Wildlife & Biodiversity

‘Two-thirds of the world’s five rhino species could be lost in our lifetime’

Ahead of World Rhino Day, International Rhino Foundation sounds alarm

By DTE Staff
Published: Wednesday 12 September 2018

(International Rhino Foundation's Logo to mark World Rhino Day     Credit: International Rhino Foundation)

Two-thirds of the world’s five rhino species could be lost in our lifetime, says a report by the International Rhino Foundation, a Texas-based charity, ahead of World Rhino Day on September 22.

The ‘State of the Rhino 2018’ presents an overview of the current status of the White Rhino, Black Rhino, Greater One-horned Rhino, Sumatran Rhino and Javan Rhino.

“Rampant poaching by organised criminal networks, habitat loss, and factors ranging from inbreeding to invasive species are driving Africa’s black rhino and Indonesia’s Sumatran and Javan rhinos to the brink of extinction,” the report notes.

(A Black Rhino   Credit: Wikimedia Commons)

By 1993, fewer than 2,300 Black rhinos remained from populations numbering more than 65,000 in the 1970s. Today, Black rhino numbers hover around 5,000 animals, but, they are being particularly hard-hit by a poaching epidemic, the report said.

But it is the Sumatran and Javan rhinos that are at their most critical.

(Sumatran Rhinos      Credit: Wikimedia Commons)

“Fewer than 80 Sumatran rhinos remain, and because the population has declined more than 70 per cent in the past 20 years, it may well be the most endangered large mammal on Earth. Three small, isolated populations exist on Indonesia’s Sumatra Island, plus a tiny handful of animals in Indonesian Borneo. Remaining populations are heavily guarded by anti-poaching units, and plans are underway to capture rhinos and bring them into large, semi-natural breeding facilities in an attempt to increase population numbers. Sumatran rhinos were declared extinct in the wild in Malaysia in 2015,” the report informed.

(Javan Rhino         Credit: Wikimedia Commons)

Ditto for the Javan Rhino. “Numbering no more than 67 animals, they are found only in Indonesia’s Ujung Kulon National Park, where they are heavily protected. Ujung Kulon is situated just south of the site of Krakatoa, the volcano that cataclysmically devastated the region in 1883. Another eruption could devastate this species’ tiny population. The last Javan rhino in Vietnam was found shot with its horn hacked off in 2010.”

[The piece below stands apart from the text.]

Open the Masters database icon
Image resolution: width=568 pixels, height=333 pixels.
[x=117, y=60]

With regard to the other two species, the outlook was better though not completely satisfactory. “The government of South Africa and dedicated conservationists teamed up to bring the Southern White Rhino back from fewer than 100 individuals in the early 1900s to roughly 20,000 today. Thanks to strict protection by government authorities in India and Nepal, the greater one-horned, or Indian, rhino has rebounded from fewer than 200 individuals to more than 3,550 today.”

(A White Rhino     Credit: Wikimedia Commons)

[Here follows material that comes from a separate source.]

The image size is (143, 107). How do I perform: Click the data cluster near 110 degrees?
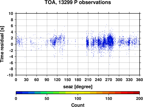coord(54,42)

“The challenge then,” said the report “is to use lessons from these two species to recover the three that are in desperate trouble”.

According to the report, global rhino numbers today are 29,500—a 41 per cent increase from 20,800 a decade ago.

Recommendations

The report called for continued round-the-clock protection for the White Rhino and the Greater One-Horned Rhinoceros lest they be wiped out. It also called for a halt to demand for rhino horn, particularly in China and Vietnam.

“For all five rhinos, the highest priorities are to bolster anti-poaching activities, to maintain intensive monitoring and active management of wild populations, and to intensify international pressure on range country governments to enforce their wildlife crime laws,” it said.

(The Great One-Horned Rhino in Kaziranga National Park, Assam     Credit: Wikimedia Commons)

It ended on a poignant note: “What is our most important obligation to rhinos? Ensure that what happened to the Northern White Rhino will never be repeated”.